The Inertia for Good Editor
Staff

The Inertia

Less than six months ago, the Ocean Cleanup’s System 001 was being towed back to port after the crew discovered it wasn’t holding the trash it was designed to collect. This week, after just four months of designing, building, and testing improvements, Boyan Slat’s 2,000-foot-long floating array has been sent back out to sea. “Time to put it to the test,” the Cleanup announced on Twitter.

The new system, named System 001B, has a parachute-like sea anchor designed to slow the system down. Whereas System001 was overflowing with trash it collected — eventually leading to a break at the end of the floating boom — “at low speed, [the parachute sea anchor] performed as planned with satisfactory results.”

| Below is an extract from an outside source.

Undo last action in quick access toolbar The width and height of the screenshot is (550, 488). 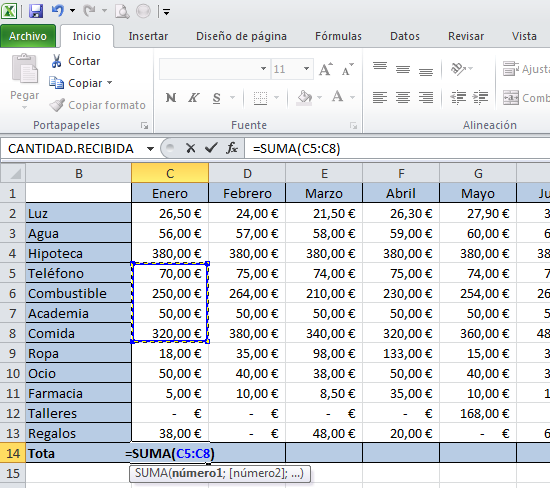click(x=58, y=11)
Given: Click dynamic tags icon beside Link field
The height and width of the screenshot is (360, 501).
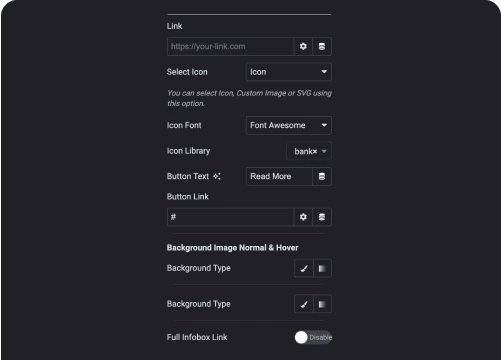Looking at the screenshot, I should pyautogui.click(x=322, y=46).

In the months since System 001’s repairs began, Slat has been pretty specific with followers about the Cleanup’s progress via an ongoing and regularly-updated blog. Last month he detailed the intended upgrades and improvements along with what System 001’s failures had taught them, pointing out that a June relaunch was in the works. That relaunch was only announced with a tweet, but judging by the Ocean Cleanup’s maintenance of the blog in the past, a detailed update is probably on the way.

“Hopefully nature doesn’t have too many surprises in store for us this time,” Slat said. “Either way, we’re set to learn a lot from this campaign.”

Once the Ocean Cleanup perfects a reliable system, the plan is to launch as many as 60 others to clean the Great Pacific Garbage Patch.